Although it’s too early to say if this treatment will work in humans, it’s a logical approach, says David Porter, the Jodi Fisher Horowitz Professor in Leukemia Care Excellence at the Perelman School of Medicine at the University of Pennsylvania, who wasn’t involved in the study. If the strategy proves effective and equally quick-acting in humans, it could have significant implications for stem cell donation and transplant, he says. “It may certainly make it easier to get stem cells where it is currently difficult.”

Right now, GCSFs don’t work for some patients who might benefit from autologous stem cell transplants—a procedure where doctors harvest a person’s own stem cells and use them to replace their unhealthy bone marrow, that’s used in conditions like Hodgkin’s lymphoma—because they often don’t work in people who have had chemotherapy in the past. The drugs also can’t be used in patients with sickle cell disease.

A fast process would also improve the experience for healthy donors who volunteer to give stem cells—which might attract more people. The low cost of Viagra could also be beneficial. “It’s cheap and it’s very simple,” says study senior author Camilla Forsberg, a professor of biomolecular engineering at the University of California, Santa Cruz. “The current standard is given by injection, and its five days of repeated injections. I would think people might have an easier time enticing donors if it’s a shorter process, that’s less invasive.”

Before Viagra made its money as a blockbuster erectile dysfunction drug, the medication was originally researched for its ability to dilate blood vessels. Smith-Berdan and Forsberg study the mechanisms that help stem cells move in and out of the bone marrow, and in previous research, found that the more permeable the blood vessels around the bone marrow were, the more easily stem cells moved into the bloodstream. As a result, they decided to test Viagra, which opens blood vessels and increases their permeability.

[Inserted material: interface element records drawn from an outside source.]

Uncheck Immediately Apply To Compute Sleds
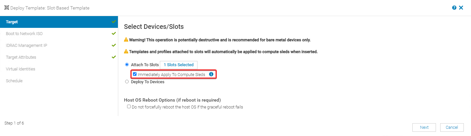The height and width of the screenshot is (136, 471). [x=135, y=74]
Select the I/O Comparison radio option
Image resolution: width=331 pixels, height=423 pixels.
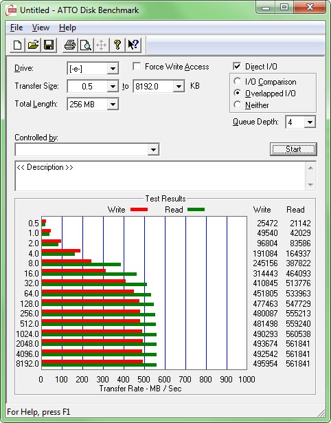pos(238,81)
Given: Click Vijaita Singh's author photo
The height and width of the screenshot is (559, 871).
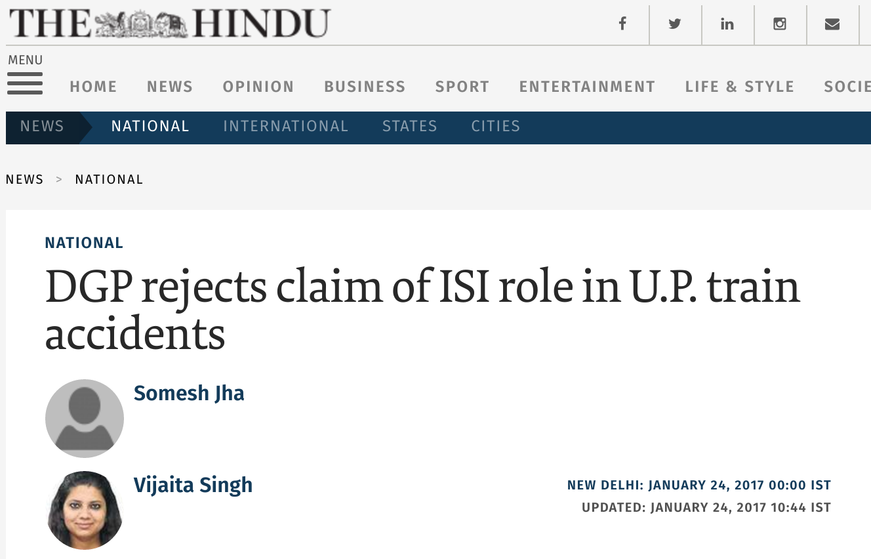Looking at the screenshot, I should point(85,510).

First, they tested Viagra alone in a set of mice, which didn’t have a large effect on the movement of stem cells. It’s probably a good thing that Viagra alone didn’t move stem cells into the bloodstream, Forsberg says. “That way you don’t have to worry about stem cells moving when you take Viagra for other indications,” she says. It might be that the drug is not strong enough—in early data, other, stronger vasodilators are enough to move the cells on their own.

Next, the team tested Viagra along with a single dose of Plerixafor, which mobilizes stem cells, in another set of mice—and the combination significantly increased the number of circulating stem cells in only two hours.

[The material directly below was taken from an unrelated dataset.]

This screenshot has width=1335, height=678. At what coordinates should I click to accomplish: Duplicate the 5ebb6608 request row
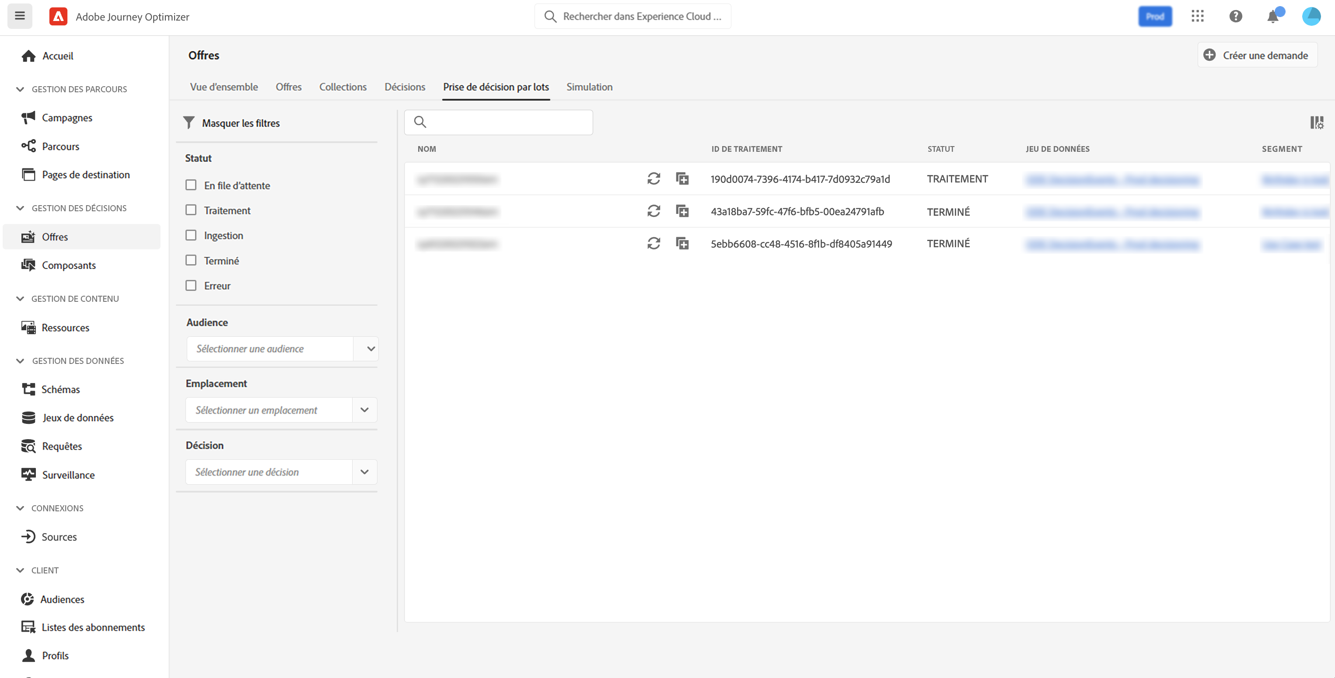683,244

While the amount of circulating stem cells went up quickly, they dropped back off quickly, as well. That’s something to keep in mind if the procedure is tested in people, Porter says. “From a clinical and medical standpoint, something that has to be timed so carefully often is logistically difficult to manage.”

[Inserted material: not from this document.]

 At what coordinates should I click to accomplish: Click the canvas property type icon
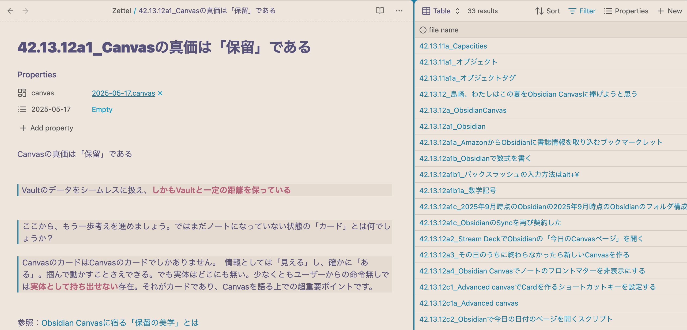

Forsberg and Smith-Berdan work in pre-clinical basic science, so they won’t try and test their drug combination in people themselves. However, Forsberg says she’s heard from other researchers who would be interested in running that type of study.

The drugs would likely be fairly easy to test, and test safely, in people, because the drugs used are already FDA-approved. “It’s not one of those very basic science approaches that you’ll never be able to give to people,” Porter says. “It’s intriguing, because it’s testable.”